Uber tax fighter Grover Norquist and Kelsey A. Zahourek, of the Property Rights Alliance, call out broadcasters for using the word “tax” to describe the royalties musicians and record labels are seeking from radio stations for playing their songs over the air.
They give support to the idea of the Performance Rights Act but not the means. They argue that musicians should be entitled to compensation when their songs are played on the radio. They just don’t think that the government should be the one to mandate it, and that the market should work it out.
They write in Roll Call, “Just as dishonest as calling a tax a fee or fine, so too is it wrong to
apply the word “tax” to a royalty payment. Creating the negative
perception that this legislation creates a new tax may be convenient in
the short term and assist opponents in gaining political support; in the
long run it is incredibly unhelpful to those who work to reduce the
burden of government on our everyday lives.”

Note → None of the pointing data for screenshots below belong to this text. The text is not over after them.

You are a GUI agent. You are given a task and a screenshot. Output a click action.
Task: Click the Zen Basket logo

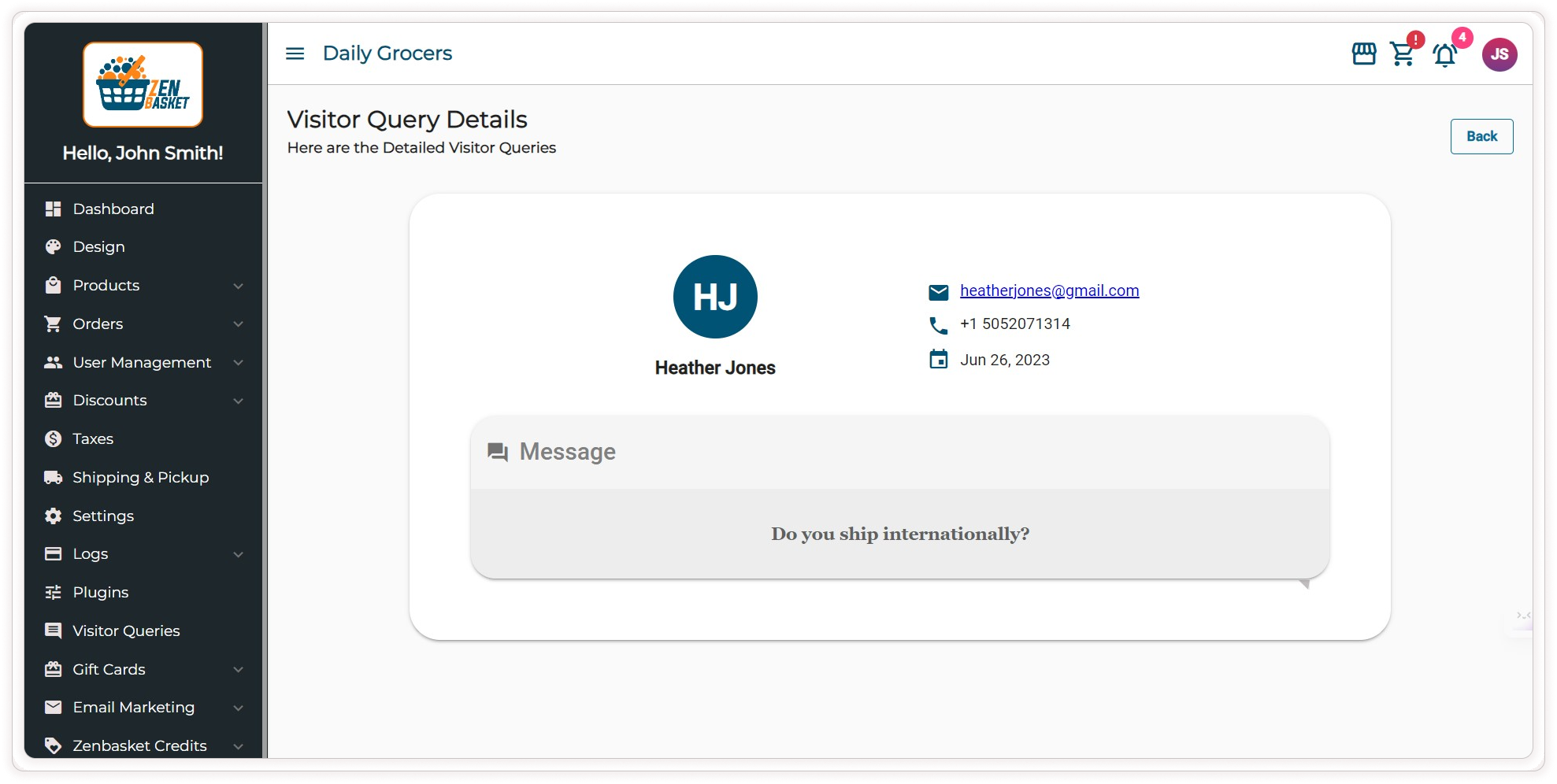[143, 85]
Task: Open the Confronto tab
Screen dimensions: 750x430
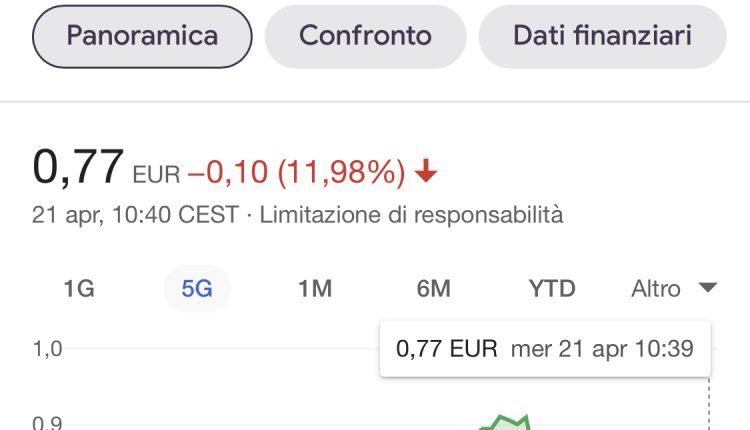Action: 365,37
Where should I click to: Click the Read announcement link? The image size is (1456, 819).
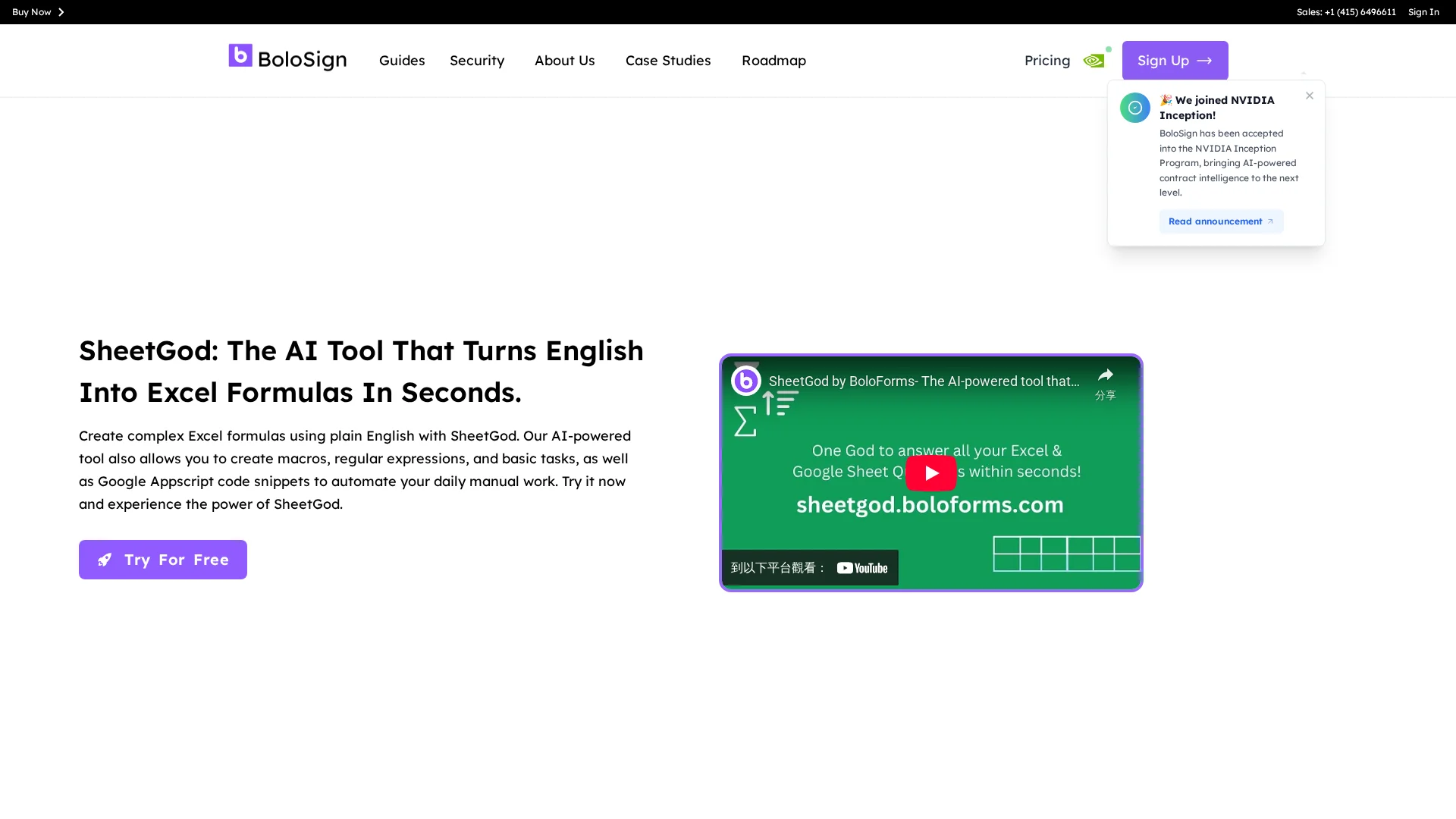1220,221
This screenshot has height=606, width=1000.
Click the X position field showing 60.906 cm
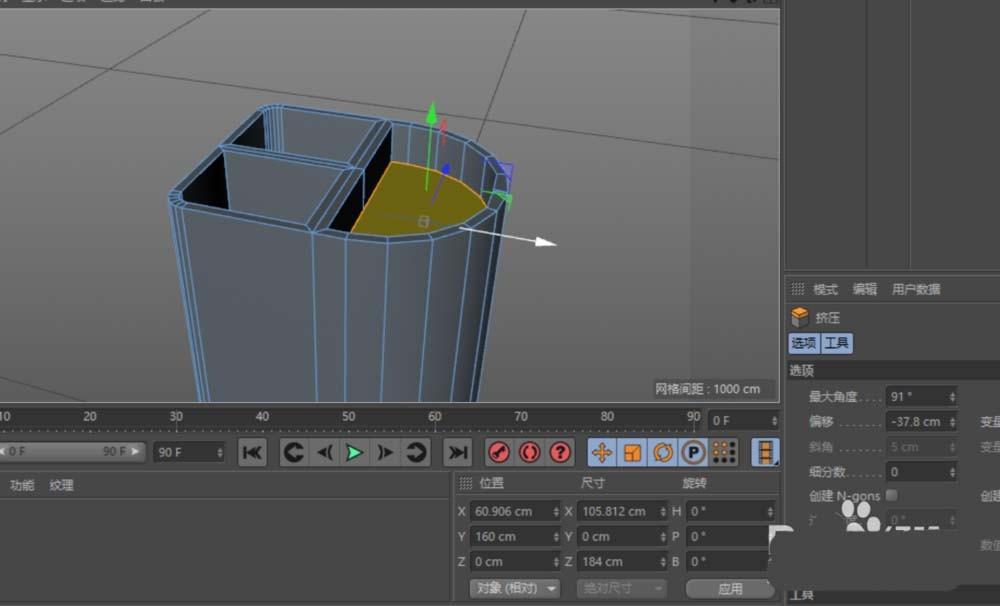click(x=510, y=511)
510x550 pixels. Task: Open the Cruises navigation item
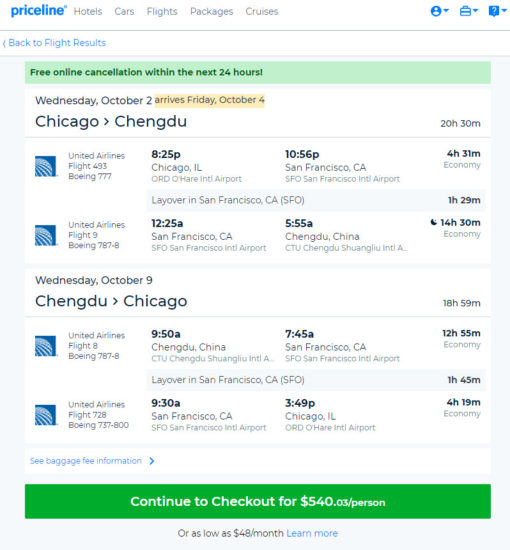262,12
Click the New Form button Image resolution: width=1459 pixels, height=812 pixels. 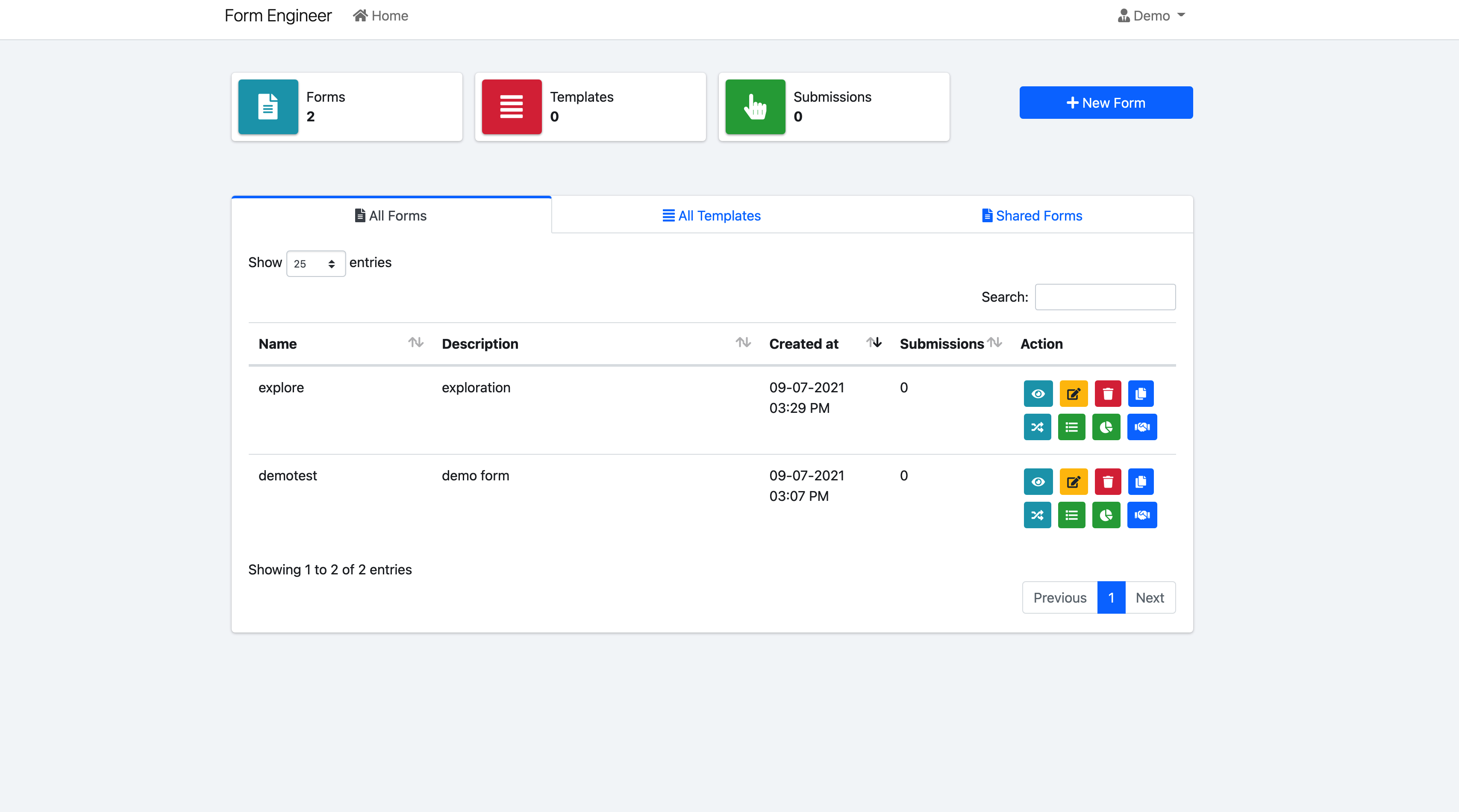tap(1106, 103)
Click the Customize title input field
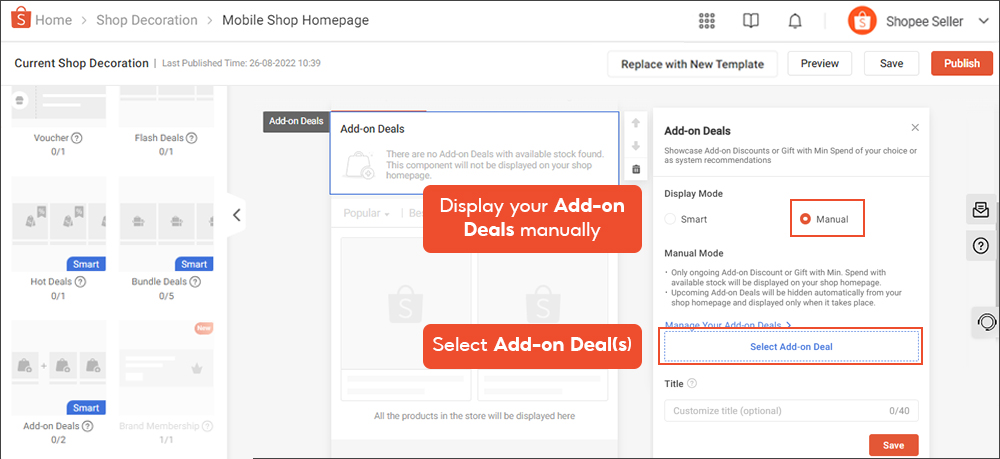The height and width of the screenshot is (459, 1000). (775, 411)
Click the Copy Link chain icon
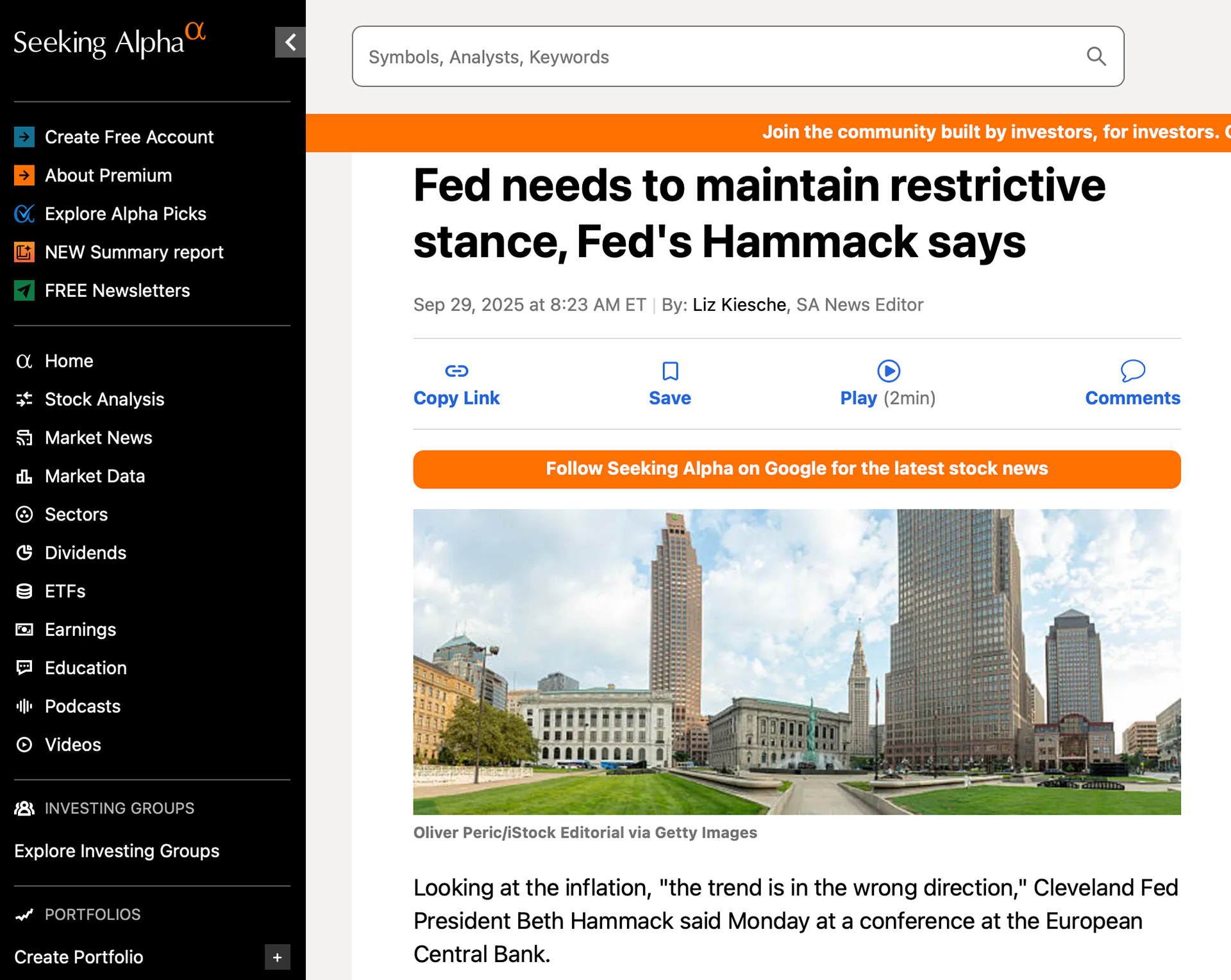This screenshot has height=980, width=1231. 456,370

Unlike just about everything on Capitol Hill these days, the debate over the Performance Rights Act crosses party lines. It was supported by President Bush’s administration and is supported by Obama’s. Conservative and liberal lawmakers can be found among the ranks of the supporters as well as its staunch opponents. Both sides claim that this is about jobs, and pushing back against big business. (Monopolistic broadcast groups on one end, greedy record labels on the other). But it’s hard not to see that both camps are struggling with the rapid changes in the marketplace.